[Stored items from a collection]
◇ ◇ ◇

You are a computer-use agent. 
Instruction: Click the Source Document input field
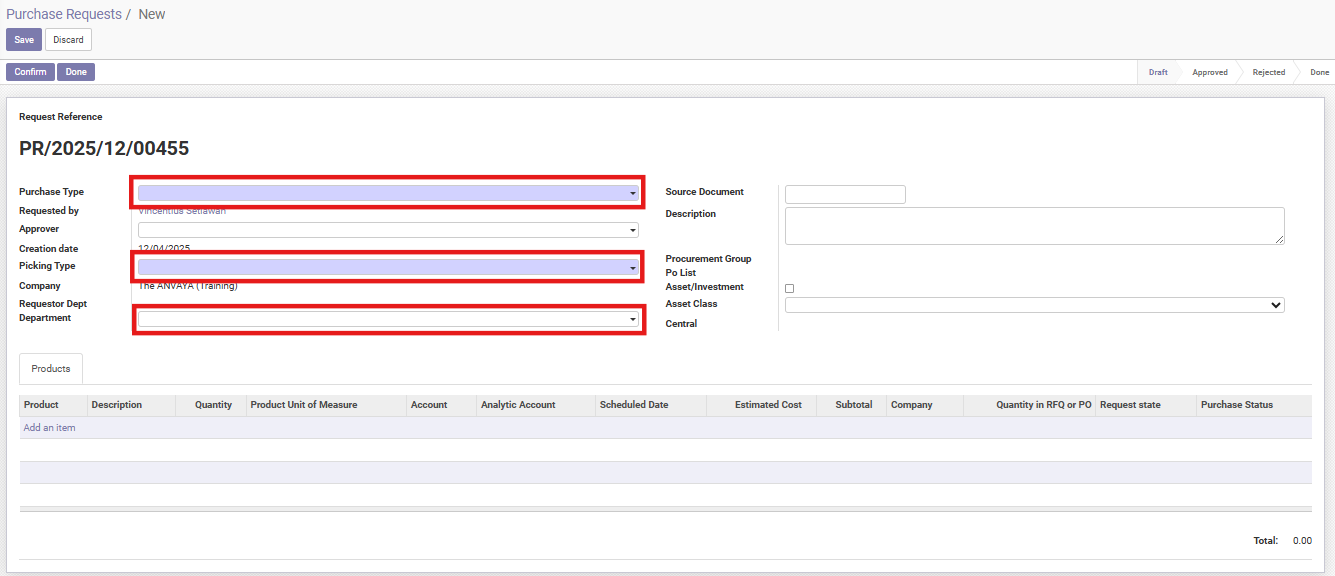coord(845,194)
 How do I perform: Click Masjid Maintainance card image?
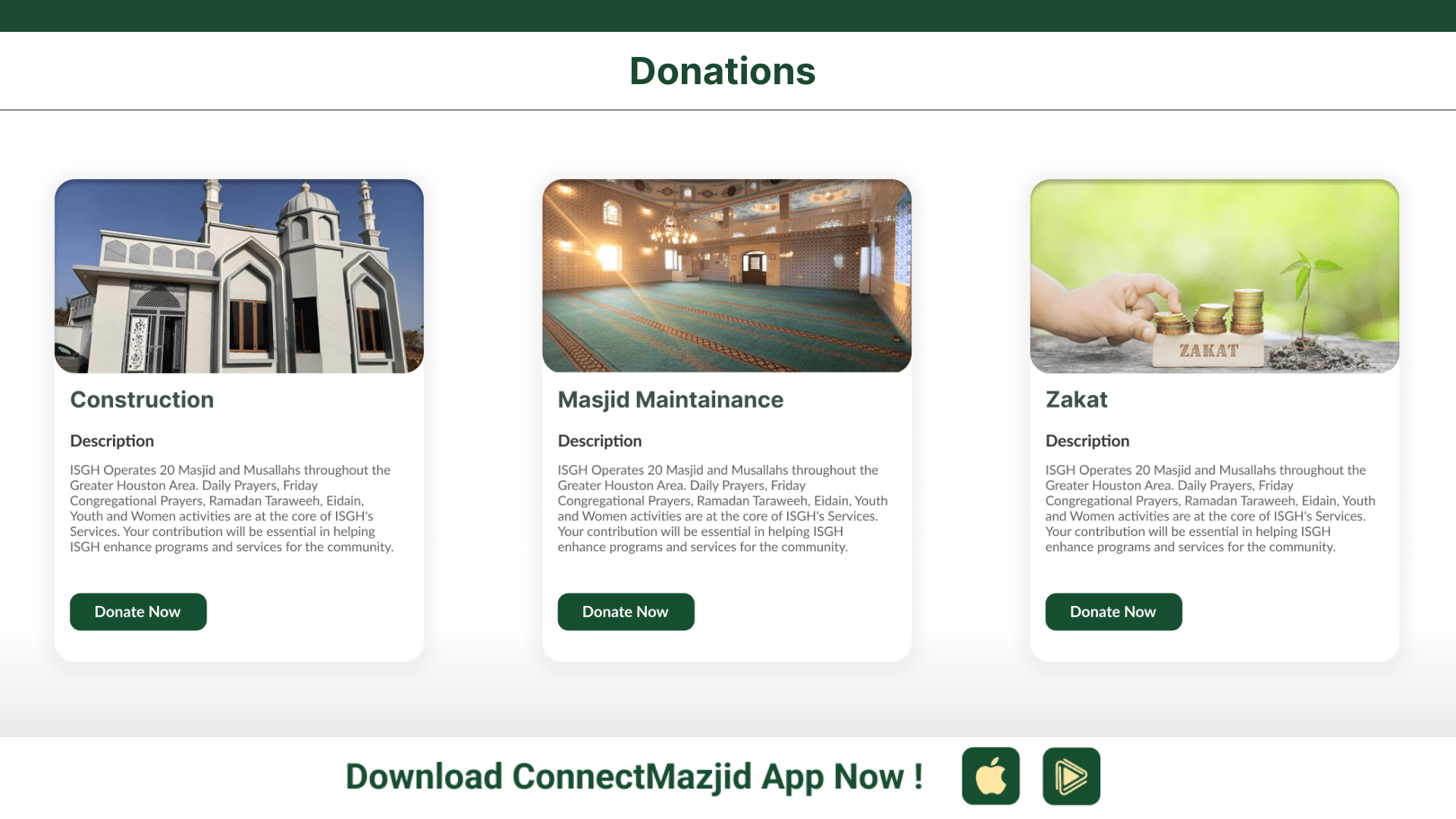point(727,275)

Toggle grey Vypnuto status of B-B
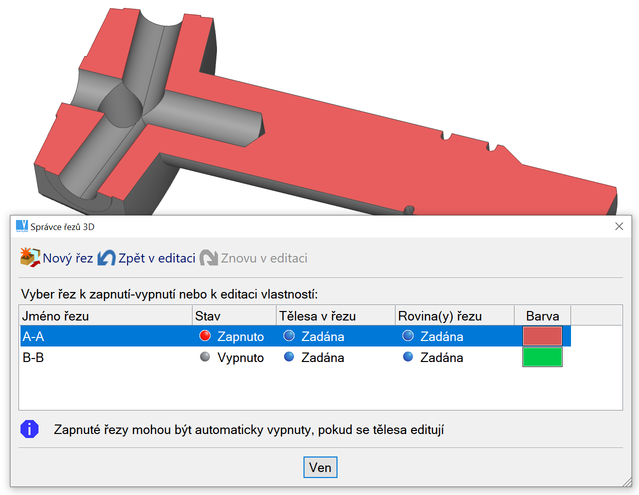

◇ ◇ ◇

◆ **Brief**
When copying the data above, repeat every word exactly and drop the pictures.

◆ **Output**
You are a computer-use agent. 
Instruction: Click the Source Document input field
coord(845,194)
 How do I perform: Click Masjid Maintainance card image?
point(727,275)

Toggle grey Vypnuto status of B-B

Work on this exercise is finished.